* Exercise requirements *
Reproduce every line of the data below verbatim, leaving out the pictures.
--- begin Data rows ---
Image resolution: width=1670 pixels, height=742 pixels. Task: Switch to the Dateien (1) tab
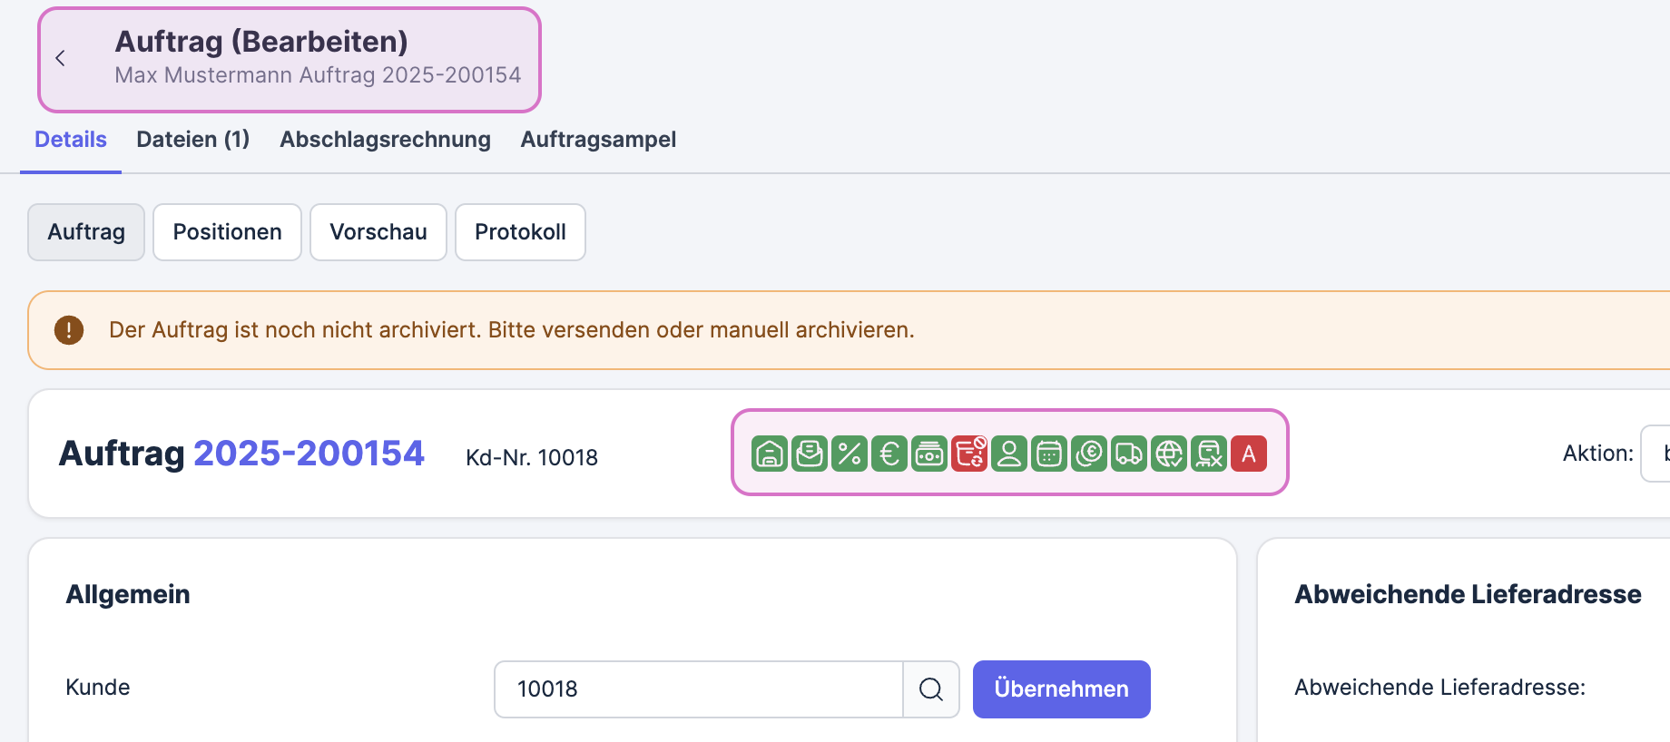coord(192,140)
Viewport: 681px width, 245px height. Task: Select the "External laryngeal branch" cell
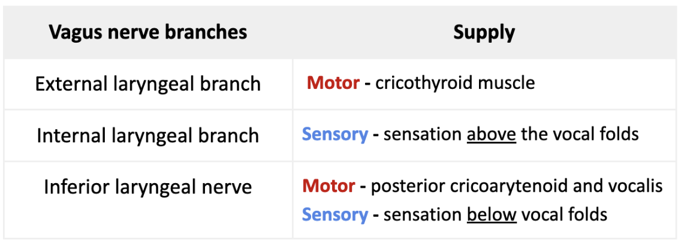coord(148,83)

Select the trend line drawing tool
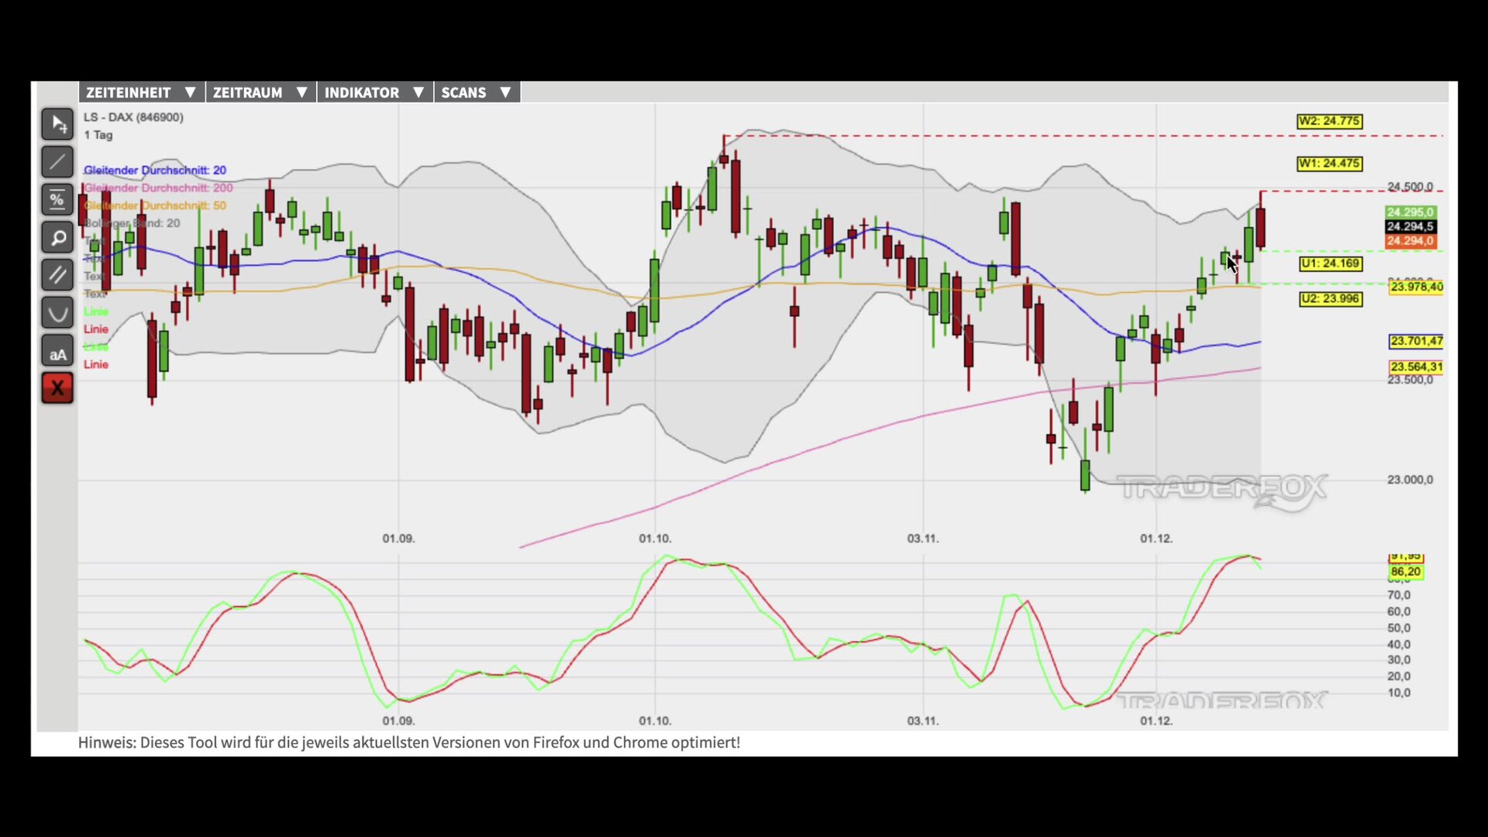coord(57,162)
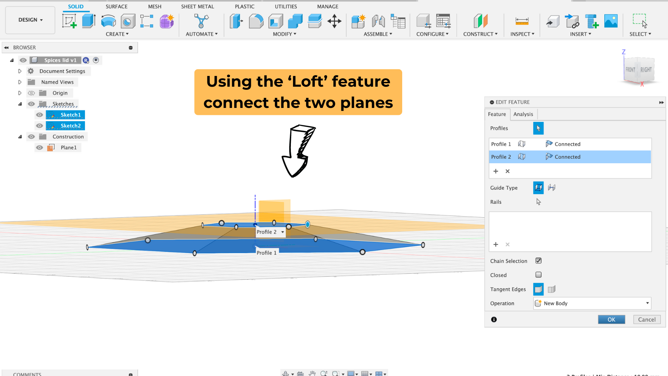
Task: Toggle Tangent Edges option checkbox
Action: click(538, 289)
--- end Data rows ---
* Answer to the problem *
Image resolution: width=1670 pixels, height=742 pixels. Task: Switch to the Dateien (1) tab
coord(192,140)
Viewport: 681px width, 245px height. Task: Select the "External laryngeal branch" cell
coord(148,83)

Select the trend line drawing tool
coord(57,162)
Task: Toggle Tangent Edges option checkbox
Action: click(538, 289)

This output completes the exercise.